··· Listed entries
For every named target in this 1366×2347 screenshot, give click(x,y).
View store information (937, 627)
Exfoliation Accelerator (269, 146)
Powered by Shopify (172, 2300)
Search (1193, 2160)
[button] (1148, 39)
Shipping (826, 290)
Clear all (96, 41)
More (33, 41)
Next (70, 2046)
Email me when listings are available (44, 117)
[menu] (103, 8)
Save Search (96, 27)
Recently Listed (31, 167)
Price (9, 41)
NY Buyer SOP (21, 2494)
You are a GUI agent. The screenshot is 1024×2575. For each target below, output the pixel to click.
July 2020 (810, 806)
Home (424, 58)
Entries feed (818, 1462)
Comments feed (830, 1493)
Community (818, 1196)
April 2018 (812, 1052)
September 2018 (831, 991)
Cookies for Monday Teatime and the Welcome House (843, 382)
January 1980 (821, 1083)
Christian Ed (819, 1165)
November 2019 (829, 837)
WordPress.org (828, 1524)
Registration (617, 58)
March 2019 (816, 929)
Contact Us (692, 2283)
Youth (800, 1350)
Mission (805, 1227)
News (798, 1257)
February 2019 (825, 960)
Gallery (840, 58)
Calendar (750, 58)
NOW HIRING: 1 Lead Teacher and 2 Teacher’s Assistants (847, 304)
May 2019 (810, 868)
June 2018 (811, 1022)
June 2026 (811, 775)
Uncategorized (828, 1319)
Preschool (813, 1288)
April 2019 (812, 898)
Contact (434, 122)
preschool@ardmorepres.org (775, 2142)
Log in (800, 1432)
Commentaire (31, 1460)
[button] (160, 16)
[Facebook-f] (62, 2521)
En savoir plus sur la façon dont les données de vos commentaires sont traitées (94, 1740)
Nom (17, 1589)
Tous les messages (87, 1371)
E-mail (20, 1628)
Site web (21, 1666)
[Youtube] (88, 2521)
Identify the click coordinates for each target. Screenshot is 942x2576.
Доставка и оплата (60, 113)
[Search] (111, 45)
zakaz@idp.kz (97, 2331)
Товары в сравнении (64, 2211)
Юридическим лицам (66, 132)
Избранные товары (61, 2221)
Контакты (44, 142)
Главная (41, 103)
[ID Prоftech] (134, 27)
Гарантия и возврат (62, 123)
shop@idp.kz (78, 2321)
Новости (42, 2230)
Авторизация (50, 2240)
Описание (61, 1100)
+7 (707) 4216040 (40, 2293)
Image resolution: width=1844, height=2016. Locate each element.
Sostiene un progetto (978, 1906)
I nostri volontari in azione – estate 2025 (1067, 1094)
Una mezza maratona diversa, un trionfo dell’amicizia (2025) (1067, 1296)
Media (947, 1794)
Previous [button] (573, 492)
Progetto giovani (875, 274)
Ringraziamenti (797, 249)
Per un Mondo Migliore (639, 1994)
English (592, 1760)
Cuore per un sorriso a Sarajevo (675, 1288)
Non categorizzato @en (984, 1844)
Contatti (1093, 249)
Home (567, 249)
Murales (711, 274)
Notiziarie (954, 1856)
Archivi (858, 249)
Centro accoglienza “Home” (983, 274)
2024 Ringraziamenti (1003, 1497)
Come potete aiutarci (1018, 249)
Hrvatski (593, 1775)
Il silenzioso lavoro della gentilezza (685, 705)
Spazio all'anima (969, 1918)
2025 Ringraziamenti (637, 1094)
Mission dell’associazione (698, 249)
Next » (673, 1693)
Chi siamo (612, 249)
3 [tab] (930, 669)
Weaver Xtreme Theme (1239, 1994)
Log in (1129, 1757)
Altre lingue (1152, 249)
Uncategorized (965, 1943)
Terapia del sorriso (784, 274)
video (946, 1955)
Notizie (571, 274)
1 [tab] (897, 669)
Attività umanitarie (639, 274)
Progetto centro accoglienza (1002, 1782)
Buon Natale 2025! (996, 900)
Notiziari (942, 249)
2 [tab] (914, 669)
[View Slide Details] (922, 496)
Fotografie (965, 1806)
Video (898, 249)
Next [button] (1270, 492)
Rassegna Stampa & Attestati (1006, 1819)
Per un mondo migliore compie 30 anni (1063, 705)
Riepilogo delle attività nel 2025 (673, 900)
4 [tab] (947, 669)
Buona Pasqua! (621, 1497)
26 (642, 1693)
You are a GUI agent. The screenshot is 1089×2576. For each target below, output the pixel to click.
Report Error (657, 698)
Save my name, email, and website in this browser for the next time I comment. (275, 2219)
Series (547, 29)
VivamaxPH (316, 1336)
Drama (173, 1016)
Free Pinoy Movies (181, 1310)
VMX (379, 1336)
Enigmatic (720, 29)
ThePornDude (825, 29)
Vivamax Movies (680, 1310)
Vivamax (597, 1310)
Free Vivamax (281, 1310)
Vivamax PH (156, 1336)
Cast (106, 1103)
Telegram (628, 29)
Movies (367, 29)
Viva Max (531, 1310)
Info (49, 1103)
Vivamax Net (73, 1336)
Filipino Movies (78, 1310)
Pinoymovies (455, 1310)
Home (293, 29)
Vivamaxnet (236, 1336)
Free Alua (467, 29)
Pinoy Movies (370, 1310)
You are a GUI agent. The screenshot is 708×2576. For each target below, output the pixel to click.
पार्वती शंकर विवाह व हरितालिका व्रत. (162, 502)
······
Beginning with the first line of the listing above, please write out every line exactly until you reach the line that contains "September 2018 (831, 991)", and include that one too.

For every named target in this 1366×2347 screenshot, give click(x,y).
View store information (937, 627)
Exfoliation Accelerator (269, 146)
Powered by Shopify (172, 2300)
Search (1193, 2160)
[button] (1148, 39)
Shipping (826, 290)
Clear all (96, 41)
More (33, 41)
Next (70, 2046)
Email me when listings are available (44, 117)
[menu] (103, 8)
Save Search (96, 27)
Recently Listed (31, 167)
Price (9, 41)
NY Buyer SOP (21, 2494)
You are a GUI agent. The screenshot is 1024×2575. For each target below, output the pixel to click.
July 2020 (810, 806)
Home (424, 58)
Entries feed (818, 1462)
Comments feed (830, 1493)
Community (818, 1196)
April 2018 (812, 1052)
September 2018 (831, 991)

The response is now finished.